Слишком велико будет унижение, если окажется, что Ник вернулся к машине.
Но Ник и не думал уходить. Он так и стоял, ощущая сухость во рту, не в силах отвести взгляд от того, что ему открывалось. Мысли его двигались в единственном направлении – прямо вперед, на всех парах.
Он сделал несколько вкрадчивых, бесшумных шагов в ее сторону, когда она завела обе руки назад, чтобы расстегнуть лифчик, и остановился как вкопанный у нее за спиной. Где-то посреди вдоха у него перехватило горло. Он зачарованно смотрел, как атласные бретельки лифчика скользнули вниз по слегка загорелым рукам. Потом Эва пошевелила плечами, вытянула руки вперед, и бретельки соскользнули с кончиков ее пальцев, а лифчик упал в мягкую густую траву.
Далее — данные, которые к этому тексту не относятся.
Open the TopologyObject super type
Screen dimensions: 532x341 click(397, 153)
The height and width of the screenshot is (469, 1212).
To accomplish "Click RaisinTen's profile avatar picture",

Он стоял так близко от нее, что оставалось лишь просунуть ладони под ее приподнятые руки и накрыть ими обе груди. Он уже видел ее наготу отраженной в зеркале гостиничного номера и знал, что груди у нее полные, естественно отягощенные крупными, легковозбудимыми сосками. Мышцы его живота сократились и отвердели. Однако он не прикоснулся к ней. Он не мальчишка, который хватает желаемое с ходу. Но он так сильно хотел ее, что это причиняло боль.